Et vainement l’humble victime,
Dans ses horribles désespoirs,
Adjurait le grand mont sublime
Et les bois frissonnants et noirs;
La Nature, que rien ne touche,
Parmi les rochers arrogants
La regardait passer, farouche,
Dans les cris et les ouragans.
Et le vent courait dans les chênes,
Et l’imprécation des flots
Étouffait le bruit de ses chaînes
Et la rumeur de ses sanglots.
Mais, longtemps mordue et fouettée
Par les souffles éoliens,
Psyché s’est enfin révoltée,
Elle a brisé ses durs liens;
Et trouvant une force étrange
Pour l’arrêter et le saisir,
Elle a renversé dans la fange
Et terrassé le dieu Désir;
Tordant sa bouche purpurine,
Elle a, d’un beau geste moqueur,
Broyé du genou la poitrine
De son implacable vainqueur;
Et dans sa fureur vengeresse
Elle a, guerrière au doux oeil bleu,
Fustigé de sa blonde tresse
Le visage du jeune Dieu.
Relevant son front misérable,
Elle a, riant au ciel serein,
Brisé l’arc fait en bois d’érable,
Et les flèches, lourdes d’airain.
Puis, fière en sa métamorphose
Qui semble un éblouissement,
Elle a, sous son divin pied rose,
Éteint le noir flambeau fumant.
Et maintenant le Dieu l’adore!
Lui, le cruel Désir, touché
Par la grâce qui la décore,
Il suit la trace de Psyché.
Il lui dit: O ma jeune amante!
O mon trésor!

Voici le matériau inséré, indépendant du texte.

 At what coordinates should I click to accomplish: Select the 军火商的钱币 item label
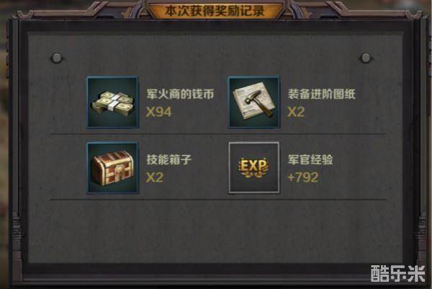[180, 94]
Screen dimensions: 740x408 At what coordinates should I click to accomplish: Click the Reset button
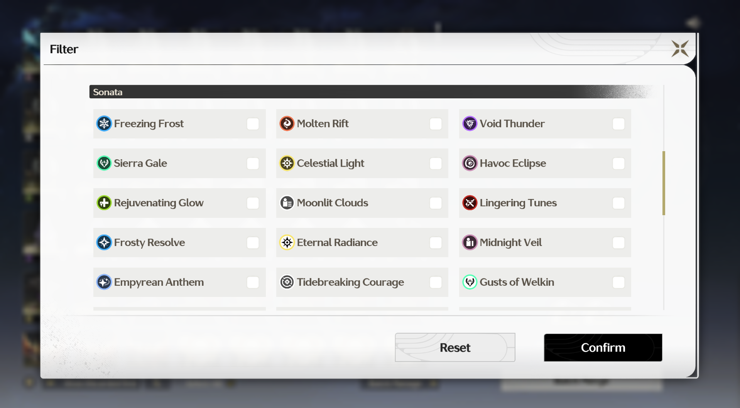(455, 347)
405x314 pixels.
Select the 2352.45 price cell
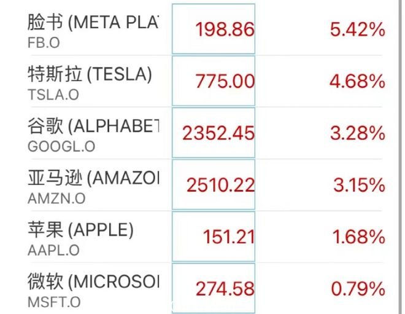(x=214, y=133)
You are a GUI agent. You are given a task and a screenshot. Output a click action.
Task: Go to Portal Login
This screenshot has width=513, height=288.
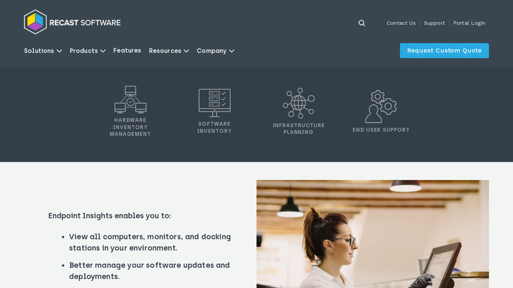click(x=469, y=23)
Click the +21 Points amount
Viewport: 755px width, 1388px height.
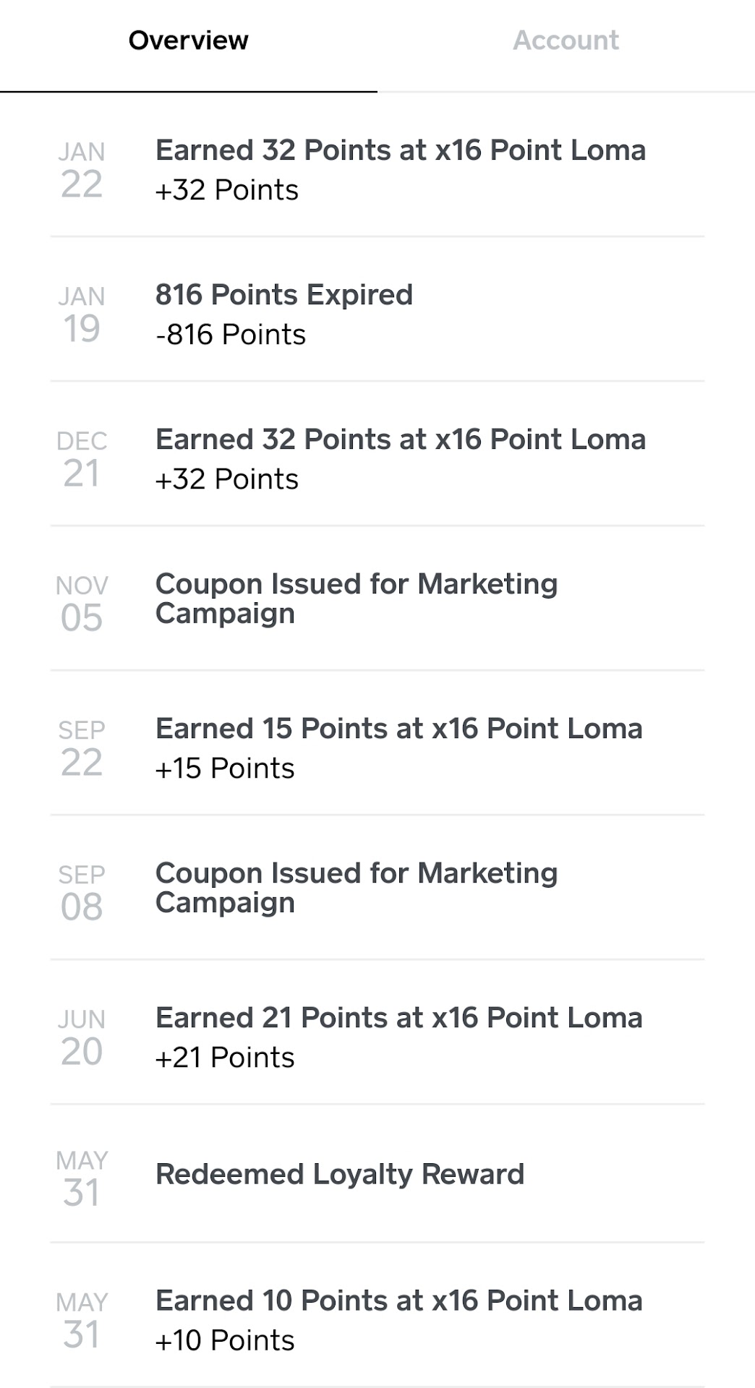click(x=224, y=1058)
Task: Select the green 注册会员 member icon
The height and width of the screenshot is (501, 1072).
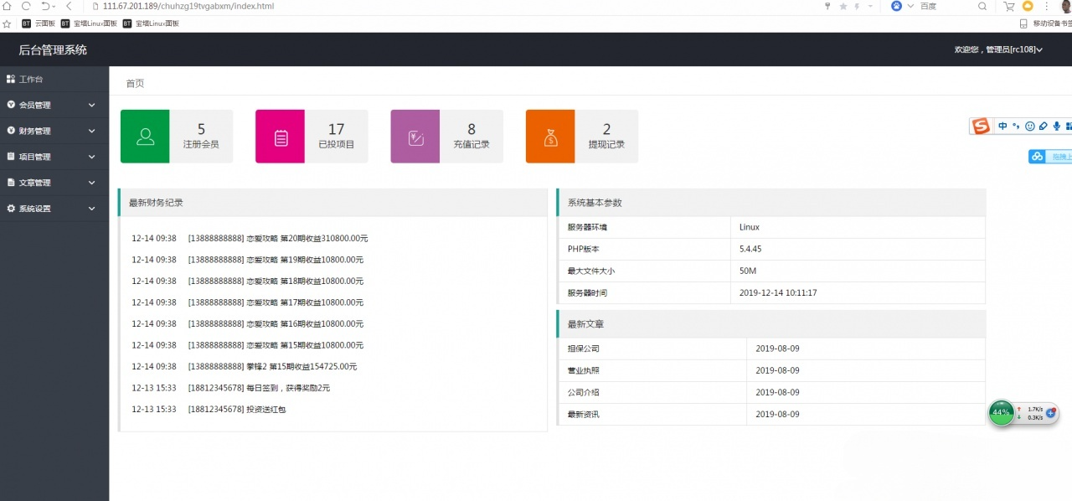Action: point(145,136)
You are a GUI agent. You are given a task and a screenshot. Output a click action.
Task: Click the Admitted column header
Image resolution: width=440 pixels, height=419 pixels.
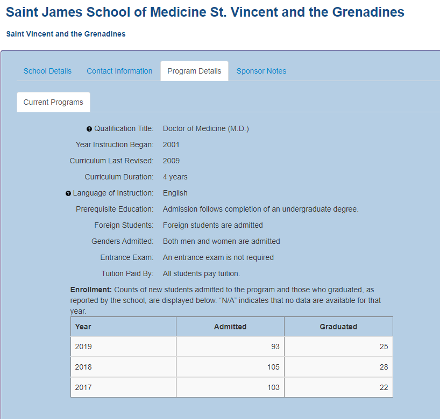(230, 327)
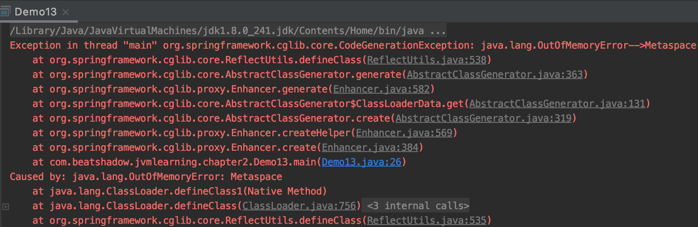Navigate to AbstractClassGenerator.java:319

pos(484,118)
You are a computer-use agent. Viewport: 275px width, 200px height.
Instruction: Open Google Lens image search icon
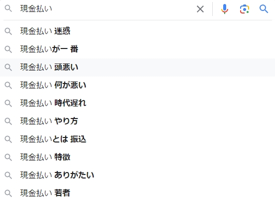click(245, 9)
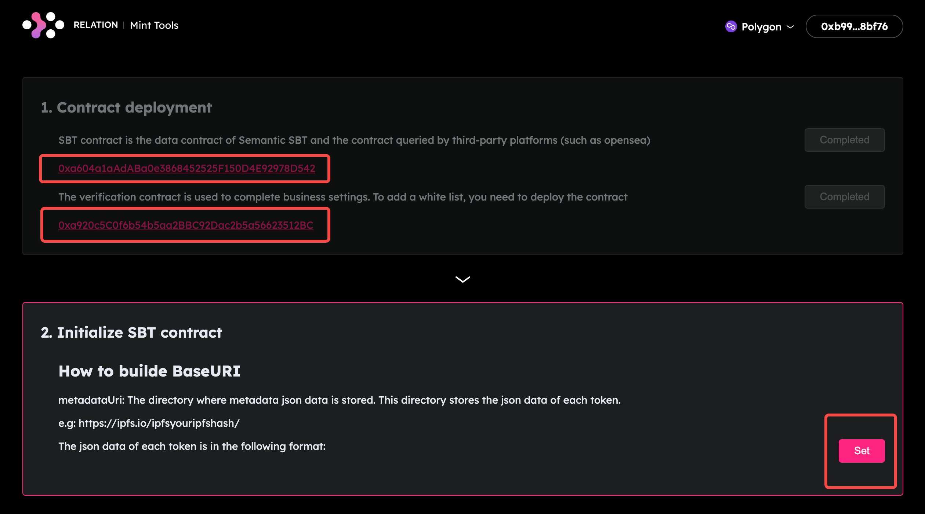Image resolution: width=925 pixels, height=514 pixels.
Task: Expand the white chevron between sections
Action: point(463,279)
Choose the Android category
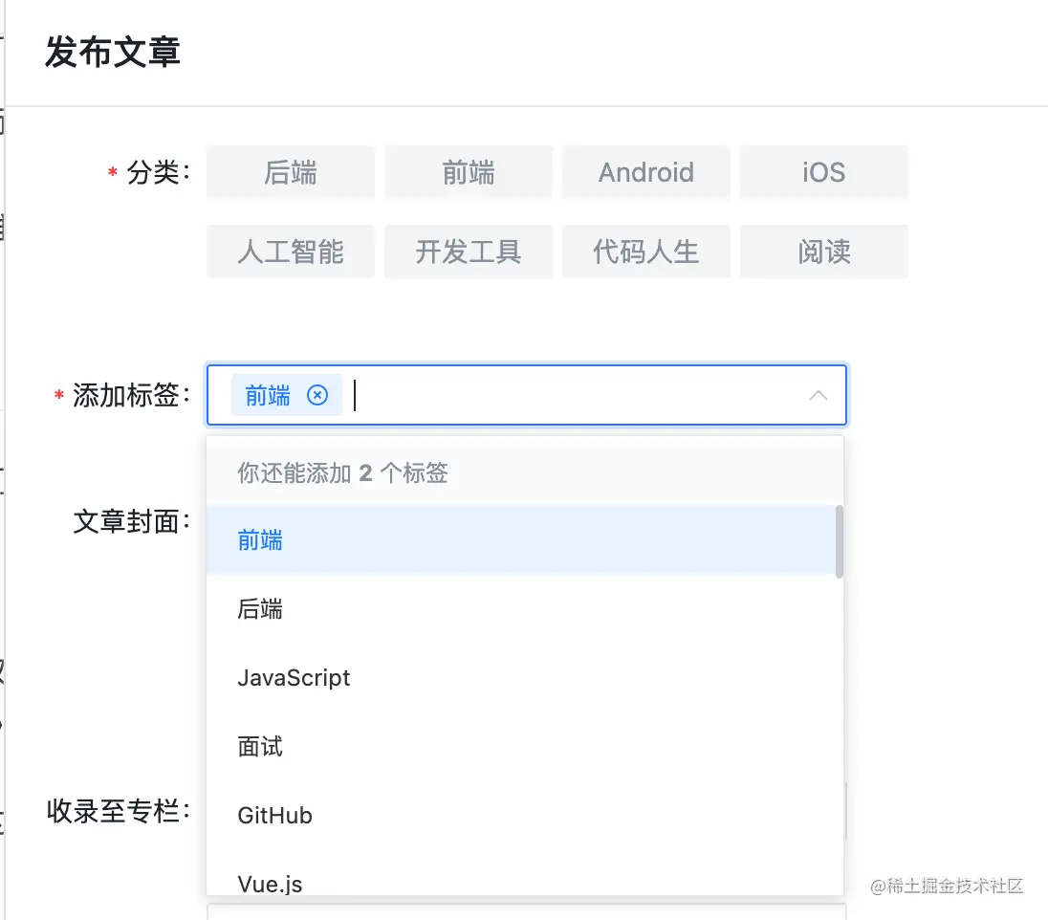This screenshot has width=1048, height=920. [646, 172]
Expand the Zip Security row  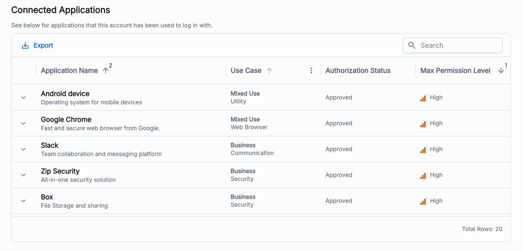23,175
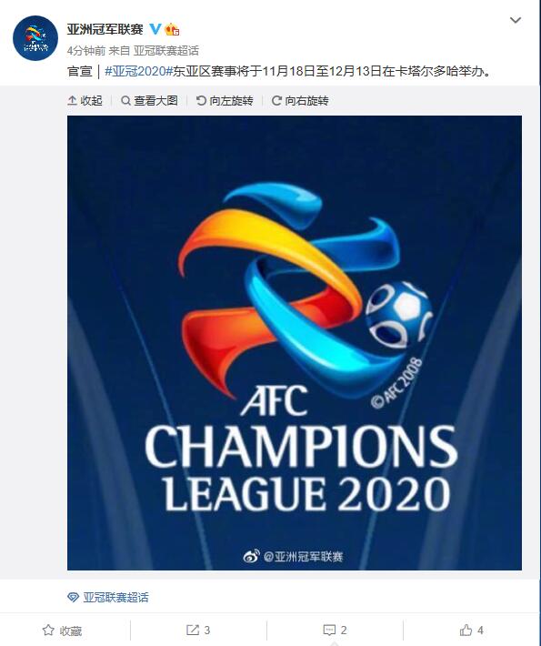Open the 亚洲冠军联赛 account name link
The width and height of the screenshot is (541, 646).
[105, 29]
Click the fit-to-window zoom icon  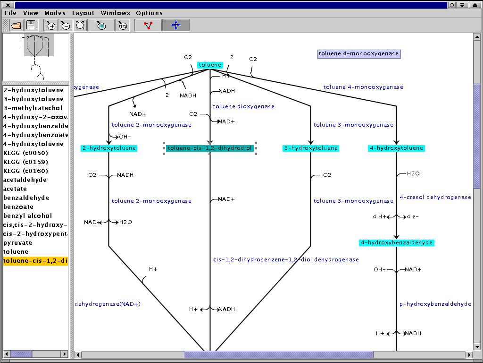click(x=80, y=26)
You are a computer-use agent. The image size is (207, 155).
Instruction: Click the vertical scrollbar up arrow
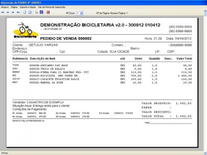205,11
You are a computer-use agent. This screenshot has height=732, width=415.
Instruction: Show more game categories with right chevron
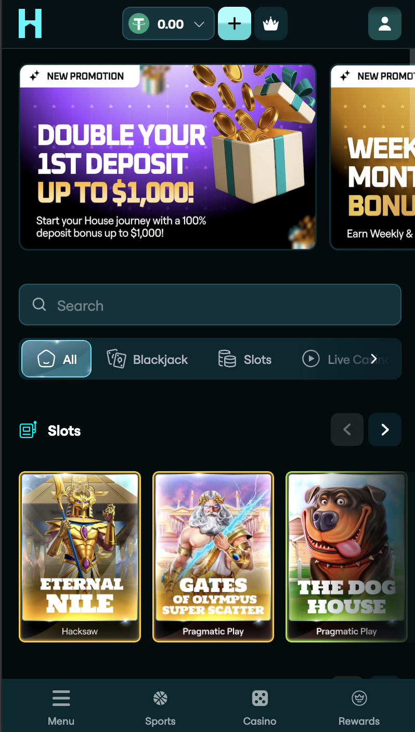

O mon seul bien!
Parle-moi de ta voix charmante,
Je t’obéirai comme un chien.
Tes colères seront mes fêtes;
Laisse-moi te parer de fleurs.
Ces blessures que je t’ai faites,
Je les laverai de mes pleurs.
Tu m’as dompté, vierge farouche,
Comme je domptais les lions.
Ouvre les roses de ta bouche:
Parle! où veux-tu que nous allions?
Alors, oubliant ses désastres,
Tournant ses yeux de diamant
Vers l’azur ou brillent les astres,
Psyché lui dit: O mon amant!
Puisque nos regards se dessillent,
Traversons l’éther irrité;
Allons jusqu’au séjour où brillent
La Justice et la Vérité;
Où l’Être enfin se rassasie,
Délivré des âpres douleurs,
Où les Dieux goûtent l’ambroisie
En contemplant de rouges fleurs,
Et savent ce que l’âme ignore,
Et dans un ineffable jour
Sans crépuscule et sans aurore,
S’enivrent de l’immense amour!
Elle dit, et le Dieu l’embrasse;
Il la tient d’un bras ferme et sûr,
Et tous les deux, laissant leur trace
Lumineuse au subtil azur,
Cherchant, par delà les étoiles,
Le clair Éden où, pour l’esprit
Enfin délivré de ses voiles,
L’extase, ainsi qu’un lys, fleurit,
Et le flot où l’Ame se noie
Dans le bonheur essentiel,
Ils s’envolent, pâles de joie,
Jusqu’au fond des gouffres du ciel.
19 mai 1875.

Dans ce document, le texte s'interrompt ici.